_READING PASSAGE_
Yes. NoCode-X supports revoking access without deleting the user identity (UUID). This is the preferred operational security pattern for most offboarding and role-change scenarios.

Security rationale: why hard deletion is different

In NoCode-X:

  • user identity = UUID
  • user reference = email

If you hard delete a user:

  • the UUID is removed permanently
  • you can recreate a user with the same email, but it receives a new UUID
  • from system/object-level security, this is a different identity
  • this impacts controls tied to identity continuity, including:
    • attribution
    • non-repudiation
    • audit interpretation

To safely suspend/deactivate a user:

  1. Deassign the user from projects

    • Remove access to all relevant workspaces/projects.
  2. Deassign the user from apps

    • Remove roles/rights in applications they should no longer access.
  3. Disable authentication where applicable

    • With SSO: disable/suspend the user in the IdP (recommended).
    • With embedded auth: disable the user’s ability to authenticate and revoke permissions.

Outcome:

  • Access is revoked (prevents impersonation and unauthorized access).
  • The identity object (UUID) remains for audit integrity.
  • Historical actions remain attributable to the same identity.

Cost/licensing note

A deassigned user (no project/app access) can remain in the system as a “lingering object” and does not cost you anything as described here. This enables secure offboarding without creating licensing pressure to hard delete.

Developer vs Business user: governance and cost nuance

Both developers and business users:

  • must follow need-to-know access principles
  • should be governed using least privilege
  • benefit from UUID-based non-recreatable identities for audit and attribution

Business users:

  • typically do not impact licensing cost in the same way (as stated here), so you can keep identities for audit continuity even if they are inactive.
  • still require common-sense housekeeping (access reviews, cleanup of unused access paths).

User self-removal (right to be forgotten)

A user can remove themselves from the system, consistent with their right to be forgotten. When deletion is requested/required for privacy reasons, hard deletion becomes appropriate.

Important nuance:

  • If later re-added with the same email, the system will assign a new UUID, meaning a new identity from the system’s viewpoint.

Re-adding a user

  • If the user was deassigned (not deleted):

    • you can reassign them to projects/apps
    • identity continuity remains (same UUID)
  • If the user was deleted:

    • you can recreate the user using the same email
    • the system will generate a new UUID
    • this is a new identity with different object-level security implications

Compliance & Security Standards Mapping

ISO 27001:2022

  • Clause 8.1 (Operational Planning and Control)
    Ensures authentication processes are planned, implemented, and monitored.

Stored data
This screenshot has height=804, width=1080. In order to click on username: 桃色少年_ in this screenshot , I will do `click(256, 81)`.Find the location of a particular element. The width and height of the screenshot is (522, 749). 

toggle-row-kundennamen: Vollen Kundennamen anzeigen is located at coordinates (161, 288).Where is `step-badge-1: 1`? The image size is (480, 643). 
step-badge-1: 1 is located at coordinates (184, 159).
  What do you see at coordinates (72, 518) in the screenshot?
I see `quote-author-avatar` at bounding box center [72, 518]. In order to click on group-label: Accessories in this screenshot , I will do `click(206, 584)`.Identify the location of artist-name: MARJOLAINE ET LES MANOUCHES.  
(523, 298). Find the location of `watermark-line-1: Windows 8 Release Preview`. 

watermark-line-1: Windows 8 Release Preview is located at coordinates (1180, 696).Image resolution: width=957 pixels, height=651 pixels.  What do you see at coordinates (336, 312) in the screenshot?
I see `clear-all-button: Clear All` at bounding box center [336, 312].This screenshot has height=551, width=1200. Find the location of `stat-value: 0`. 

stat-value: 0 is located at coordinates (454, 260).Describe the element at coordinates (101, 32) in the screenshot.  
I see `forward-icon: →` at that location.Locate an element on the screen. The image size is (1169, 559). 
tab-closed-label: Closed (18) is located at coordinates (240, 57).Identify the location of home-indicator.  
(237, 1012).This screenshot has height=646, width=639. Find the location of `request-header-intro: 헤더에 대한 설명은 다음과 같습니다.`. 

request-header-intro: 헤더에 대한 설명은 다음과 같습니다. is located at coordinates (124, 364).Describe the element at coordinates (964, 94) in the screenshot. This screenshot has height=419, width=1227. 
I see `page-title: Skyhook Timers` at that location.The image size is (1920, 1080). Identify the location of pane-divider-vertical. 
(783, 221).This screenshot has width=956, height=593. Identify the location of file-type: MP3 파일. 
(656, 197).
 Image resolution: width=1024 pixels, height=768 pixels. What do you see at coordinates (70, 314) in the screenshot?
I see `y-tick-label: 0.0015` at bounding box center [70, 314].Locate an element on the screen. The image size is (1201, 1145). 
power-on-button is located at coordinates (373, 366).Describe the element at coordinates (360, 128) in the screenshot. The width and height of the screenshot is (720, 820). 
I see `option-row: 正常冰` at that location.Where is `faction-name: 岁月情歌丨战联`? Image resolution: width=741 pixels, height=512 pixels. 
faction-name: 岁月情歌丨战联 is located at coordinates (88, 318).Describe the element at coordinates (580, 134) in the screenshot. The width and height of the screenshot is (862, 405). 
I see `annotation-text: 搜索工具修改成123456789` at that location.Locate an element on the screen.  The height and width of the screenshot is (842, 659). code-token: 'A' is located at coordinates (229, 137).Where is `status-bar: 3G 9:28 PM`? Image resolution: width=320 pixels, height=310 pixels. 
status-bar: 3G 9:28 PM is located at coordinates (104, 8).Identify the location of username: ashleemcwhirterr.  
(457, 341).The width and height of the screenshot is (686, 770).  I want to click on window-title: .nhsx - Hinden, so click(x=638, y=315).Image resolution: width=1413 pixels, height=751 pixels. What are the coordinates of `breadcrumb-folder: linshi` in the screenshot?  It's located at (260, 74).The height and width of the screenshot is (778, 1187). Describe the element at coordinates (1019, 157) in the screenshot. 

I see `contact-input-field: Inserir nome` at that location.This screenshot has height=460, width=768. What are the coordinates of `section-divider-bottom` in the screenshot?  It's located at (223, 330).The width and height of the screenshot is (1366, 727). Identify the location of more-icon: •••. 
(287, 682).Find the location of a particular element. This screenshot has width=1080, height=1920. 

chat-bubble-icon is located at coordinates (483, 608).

_ASSIGNMENT_
Please answer these questions from the NoCode-X user offboarding text:
(a) In NoCode-X, what serves as the user identity and what serves as the user reference?
(b) With SSO, where does the text recommend disabling or suspending the user?
(c) Which ISO 27001:2022 clause does the text list, and what is its title?

_WRITTEN SOLUTION_
(a) The user identity is the UUID, and the user reference is the email.
(b) In the IdP.
(c) Clause 8.1, Operational Planning and Control.